The tag should appear:
[
{
"Key": "Name",
"ResourceId": "i-XXXXXXXXXX",
"ResourceType": "instance",
"Value": "EKS-my-cluster"
}
]
Step 5. Tag existing ec2 instances
After all the actions above, at the time of creation, an tag with the cluster name will be created on the instance, but right now there are instances created without tags, let’s tag them too:
#!/bin/bash
set -e
if ! command -v aws &> /dev/null; then
echo "Error: AWS CLI is not installed.
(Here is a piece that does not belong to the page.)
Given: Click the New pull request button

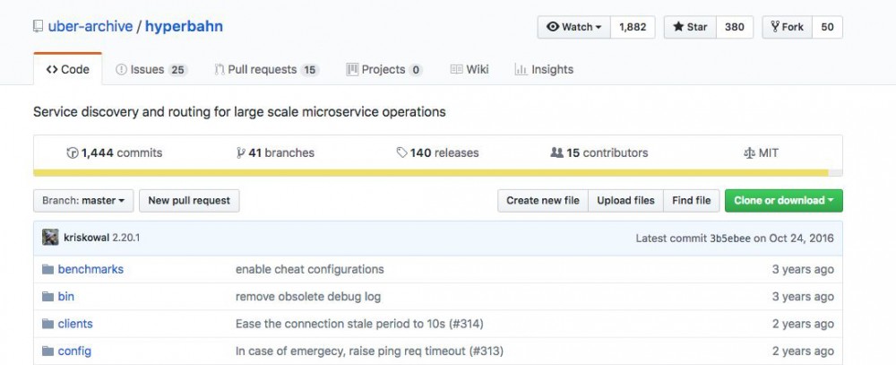Looking at the screenshot, I should click(189, 201).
Please install it and configure it."
exit 1
fi
echo "Getting a list of all EKS clusters from existing EC2 instances..."
CLUSTER_NAMES=($(aws ec2 describe-instances \
--filters "Name=tag-key,Values=aws:eks:cluster-name" \
--query "Reservations[].Instances[].Tags[?Key=='aws:eks:cluster-name'].Value" \
--output text | sort | uniq))
if [ ${#CLUSTER_NAMES[@]} -eq 0 ]; then
echo "No instances were found with the aws:eks:cluster-name tag."
exit 0
fi
echo "The following EKS clusters were found:"
for CLUSTER in "${CLUSTER_NAMES[@]}"; do
echo "- $CLUSTER"
done
TOTAL_INSTANCES=0
for CLUSTER_NAME in "${CLUSTER_NAMES[@]}"; do
NAME_TAG_VALUE="EKS-${CLUSTER_NAME}"
echo "========================================"
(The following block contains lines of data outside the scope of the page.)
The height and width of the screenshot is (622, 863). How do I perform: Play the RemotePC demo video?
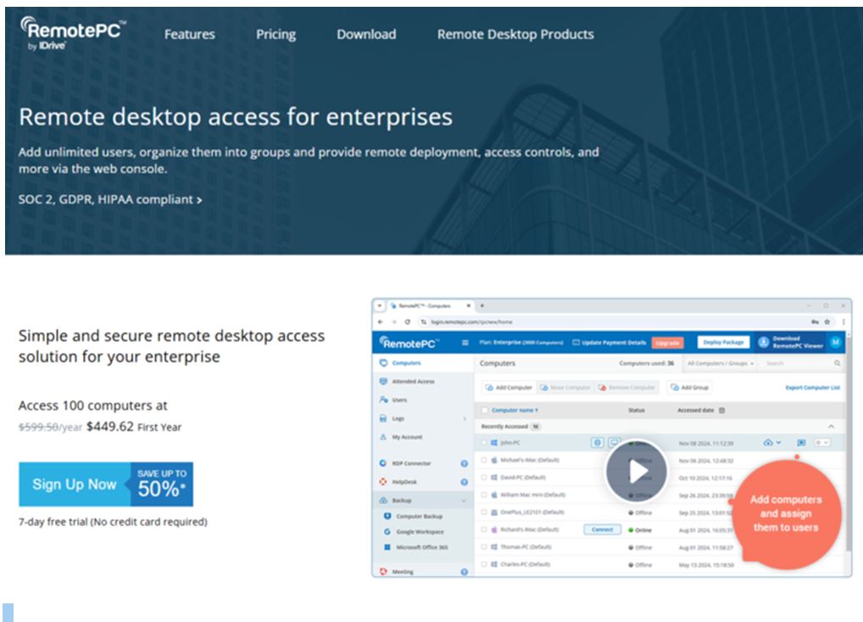(637, 472)
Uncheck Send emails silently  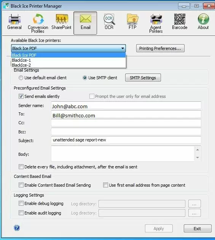tap(21, 96)
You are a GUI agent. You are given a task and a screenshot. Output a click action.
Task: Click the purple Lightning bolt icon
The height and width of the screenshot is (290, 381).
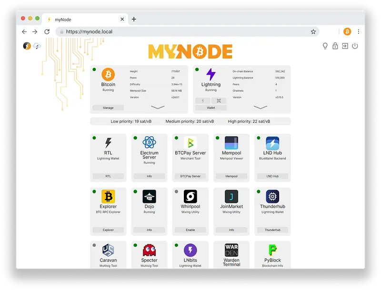tap(210, 74)
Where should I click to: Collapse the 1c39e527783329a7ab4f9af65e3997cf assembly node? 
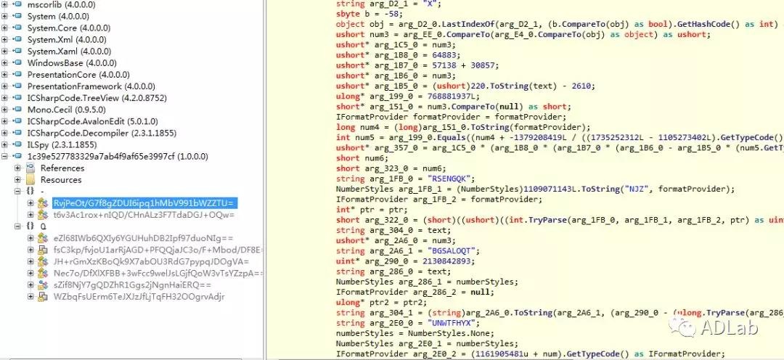coord(5,156)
echo "Processing cluster: ${CLUSTER_NAME}"
echo "Searching for EC2 instances with the aws tag:eks:cluster-name=${CLUSTER_NAME}..."
INSTANCE_IDS=$(aws ec2 describe-instances \
--filters "Name=tag:aws:eks:cluster-name,Values=${CLUSTER_NAME}" \
--query "Reservations[].Instances[].InstanceId" \
--output text)
if [ -z "$INSTANCE_IDS" ]; then
echo "Instances with the tag aws:eks:cluster-name=${CLUSTER_NAME} not found."
continue
fi
INSTANCE_COUNT=$(echo $INSTANCE_IDS | wc -w)
echo "Found $INSTANCE_COUNT instances for the cluster ${CLUSTER_NAME}."
TOTAL_INSTANCES=$((TOTAL_INSTANCES + INSTANCE_COUNT))
for INSTANCE_ID in $INSTANCE_IDS; do
echo "Adding a tag Name=${NAME_TAG_VALUE} to the instance $INSTANCE_ID..."
EXISTING_NAME_TAG=$(aws ec2 describe-tags \
--filters "Name=resource-id,Values=${INSTANCE_ID}" "Name=key,Values=Name" \
--query "Tags[0].Value" \
--output text)
if [ "$EXISTING_NAME_TAG" != "None" ] && [ ! -z "$EXISTING_NAME_TAG" ]; then
echo " The instance already has the tag Name=${EXISTING_NAME_TAG}. Updating it..."
fi
aws ec2 create-tags \
--resources "$INSTANCE_ID" \
--tags "Key=Name,Value=${NAME_TAG_VALUE}"
echo " The tag has been successfully added."
done
echo "Processing of the cluster ${CLUSTER_NAME} has been completed."
done
echo "========================================"
echo "The operation is completed. A total of $TOTAL_INSTANCES instances were processed across all clusters."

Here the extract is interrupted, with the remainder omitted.